» Supplied records:

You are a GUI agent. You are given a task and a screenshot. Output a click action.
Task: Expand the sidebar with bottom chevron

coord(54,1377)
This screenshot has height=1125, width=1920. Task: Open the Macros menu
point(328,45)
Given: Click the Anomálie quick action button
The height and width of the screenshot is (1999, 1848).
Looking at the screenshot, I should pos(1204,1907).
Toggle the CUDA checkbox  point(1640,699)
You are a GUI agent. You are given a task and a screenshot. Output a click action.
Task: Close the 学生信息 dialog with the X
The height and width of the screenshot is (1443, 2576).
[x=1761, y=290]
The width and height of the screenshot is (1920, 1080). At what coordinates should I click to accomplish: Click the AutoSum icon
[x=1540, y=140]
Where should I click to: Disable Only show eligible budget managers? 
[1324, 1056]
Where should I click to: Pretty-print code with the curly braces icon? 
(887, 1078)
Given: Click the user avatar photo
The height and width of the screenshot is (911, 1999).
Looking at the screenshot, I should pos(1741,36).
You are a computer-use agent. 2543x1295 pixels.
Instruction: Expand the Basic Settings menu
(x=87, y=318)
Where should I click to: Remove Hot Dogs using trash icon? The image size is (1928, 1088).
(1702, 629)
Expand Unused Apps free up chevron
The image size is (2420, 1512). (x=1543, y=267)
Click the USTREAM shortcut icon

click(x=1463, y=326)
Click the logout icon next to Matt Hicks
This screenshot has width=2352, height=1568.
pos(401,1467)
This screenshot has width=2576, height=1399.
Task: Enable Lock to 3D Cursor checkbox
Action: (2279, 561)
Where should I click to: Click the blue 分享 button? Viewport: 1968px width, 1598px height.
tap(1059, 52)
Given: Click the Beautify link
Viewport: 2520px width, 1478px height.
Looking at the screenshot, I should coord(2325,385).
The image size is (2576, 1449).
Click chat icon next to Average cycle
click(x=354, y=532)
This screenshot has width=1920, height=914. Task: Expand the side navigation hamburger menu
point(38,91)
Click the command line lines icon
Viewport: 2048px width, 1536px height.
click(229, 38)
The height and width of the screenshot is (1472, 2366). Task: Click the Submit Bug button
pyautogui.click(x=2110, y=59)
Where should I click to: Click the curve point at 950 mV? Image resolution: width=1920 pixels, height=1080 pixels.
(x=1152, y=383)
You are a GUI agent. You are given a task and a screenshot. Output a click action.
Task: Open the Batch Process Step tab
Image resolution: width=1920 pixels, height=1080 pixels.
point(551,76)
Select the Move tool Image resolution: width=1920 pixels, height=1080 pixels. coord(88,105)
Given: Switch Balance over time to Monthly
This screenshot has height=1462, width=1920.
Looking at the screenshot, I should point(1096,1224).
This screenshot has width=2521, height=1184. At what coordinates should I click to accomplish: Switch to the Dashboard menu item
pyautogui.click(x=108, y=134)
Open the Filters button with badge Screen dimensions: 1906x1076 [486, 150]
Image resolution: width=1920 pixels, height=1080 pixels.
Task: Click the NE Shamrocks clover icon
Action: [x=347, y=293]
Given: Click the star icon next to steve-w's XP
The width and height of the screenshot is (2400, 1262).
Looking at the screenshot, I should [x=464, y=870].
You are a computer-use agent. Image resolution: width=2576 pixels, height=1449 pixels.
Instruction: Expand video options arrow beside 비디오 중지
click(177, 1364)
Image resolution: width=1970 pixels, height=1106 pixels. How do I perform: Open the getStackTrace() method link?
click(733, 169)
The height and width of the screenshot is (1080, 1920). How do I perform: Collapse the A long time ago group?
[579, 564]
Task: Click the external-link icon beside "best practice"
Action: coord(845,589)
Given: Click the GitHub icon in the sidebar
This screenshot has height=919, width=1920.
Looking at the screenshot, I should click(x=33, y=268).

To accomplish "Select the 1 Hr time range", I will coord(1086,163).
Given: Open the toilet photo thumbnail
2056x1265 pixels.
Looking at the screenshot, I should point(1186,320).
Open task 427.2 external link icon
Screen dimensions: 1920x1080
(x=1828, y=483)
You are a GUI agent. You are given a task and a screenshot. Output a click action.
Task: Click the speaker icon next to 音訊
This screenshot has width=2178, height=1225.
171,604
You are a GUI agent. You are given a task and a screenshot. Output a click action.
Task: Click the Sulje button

» Work to be completed:
A word-for-word copy of all the entries is required.

» Answer below:
You are a GUI agent. You are given a task and a screenshot. Output a click action.
Task: Expand the sidebar with bottom chevron

coord(54,1377)
This screenshot has height=1125, width=1920. Task: Open the Macros menu
point(328,45)
Given: Click the Anomálie quick action button
The height and width of the screenshot is (1999, 1848).
Looking at the screenshot, I should pos(1204,1907).
Toggle the CUDA checkbox  point(1640,699)
You are a GUI agent. You are given a task and a screenshot. Output a click action.
Task: Close the 学生信息 dialog with the X
The height and width of the screenshot is (1443, 2576).
[x=1761, y=290]
The width and height of the screenshot is (1920, 1080). At what coordinates should I click to accomplish: Click the AutoSum icon
[x=1540, y=140]
Where should I click to: Disable Only show eligible budget managers? 
[1324, 1056]
Where should I click to: Pretty-print code with the curly braces icon? 
(887, 1078)
Given: Click the user avatar photo
The height and width of the screenshot is (911, 1999).
Looking at the screenshot, I should pos(1741,36).
You are a computer-use agent. 2543x1295 pixels.
Instruction: Expand the Basic Settings menu
(x=87, y=318)
Where should I click to: Remove Hot Dogs using trash icon? The image size is (1928, 1088).
(1702, 629)
Expand Unused Apps free up chevron
The image size is (2420, 1512). (x=1543, y=267)
Click the USTREAM shortcut icon

click(x=1463, y=326)
Click the logout icon next to Matt Hicks
This screenshot has width=2352, height=1568.
pos(401,1467)
This screenshot has width=2576, height=1399.
Task: Enable Lock to 3D Cursor checkbox
Action: (2279, 561)
Where should I click to: Click the blue 分享 button? Viewport: 1968px width, 1598px height.
tap(1059, 52)
Given: Click the Beautify link
Viewport: 2520px width, 1478px height.
Looking at the screenshot, I should coord(2325,385).
The image size is (2576, 1449).
Click chat icon next to Average cycle
click(x=354, y=532)
This screenshot has width=1920, height=914. Task: Expand the side navigation hamburger menu
point(38,91)
Click the command line lines icon
Viewport: 2048px width, 1536px height.
click(229, 38)
The height and width of the screenshot is (1472, 2366). Task: Click the Submit Bug button
pyautogui.click(x=2110, y=59)
Where should I click to: Click the curve point at 950 mV? Image resolution: width=1920 pixels, height=1080 pixels.
(x=1152, y=383)
You are a GUI agent. You are given a task and a screenshot. Output a click action.
Task: Open the Batch Process Step tab
Image resolution: width=1920 pixels, height=1080 pixels.
point(551,76)
Select the Move tool Image resolution: width=1920 pixels, height=1080 pixels. coord(88,105)
Given: Switch Balance over time to Monthly
This screenshot has height=1462, width=1920.
Looking at the screenshot, I should point(1096,1224).
This screenshot has width=2521, height=1184. At what coordinates should I click to accomplish: Switch to the Dashboard menu item
pyautogui.click(x=108, y=134)
Open the Filters button with badge Screen dimensions: 1906x1076 [486, 150]
Image resolution: width=1920 pixels, height=1080 pixels.
Task: Click the NE Shamrocks clover icon
Action: [x=347, y=293]
Given: Click the star icon next to steve-w's XP
The width and height of the screenshot is (2400, 1262).
Looking at the screenshot, I should [x=464, y=870].
You are a computer-use agent. Image resolution: width=2576 pixels, height=1449 pixels.
Instruction: Expand video options arrow beside 비디오 중지
click(177, 1364)
Image resolution: width=1970 pixels, height=1106 pixels. How do I perform: Open the getStackTrace() method link?
click(733, 169)
The height and width of the screenshot is (1080, 1920). How do I perform: Collapse the A long time ago group?
[579, 564]
Task: Click the external-link icon beside "best practice"
Action: coord(845,589)
Given: Click the GitHub icon in the sidebar
This screenshot has height=919, width=1920.
Looking at the screenshot, I should click(x=33, y=268).

To accomplish "Select the 1 Hr time range", I will coord(1086,163).
Given: Open the toilet photo thumbnail
2056x1265 pixels.
Looking at the screenshot, I should point(1186,320).
Open task 427.2 external link icon
Screen dimensions: 1920x1080
(x=1828, y=483)
You are a GUI agent. You are given a task and a screenshot. Output a click action.
Task: Click the speaker icon next to 音訊
This screenshot has width=2178, height=1225.
171,604
You are a GUI agent. You are given a task and a screenshot. Output a click action.
Task: Click the Sulje button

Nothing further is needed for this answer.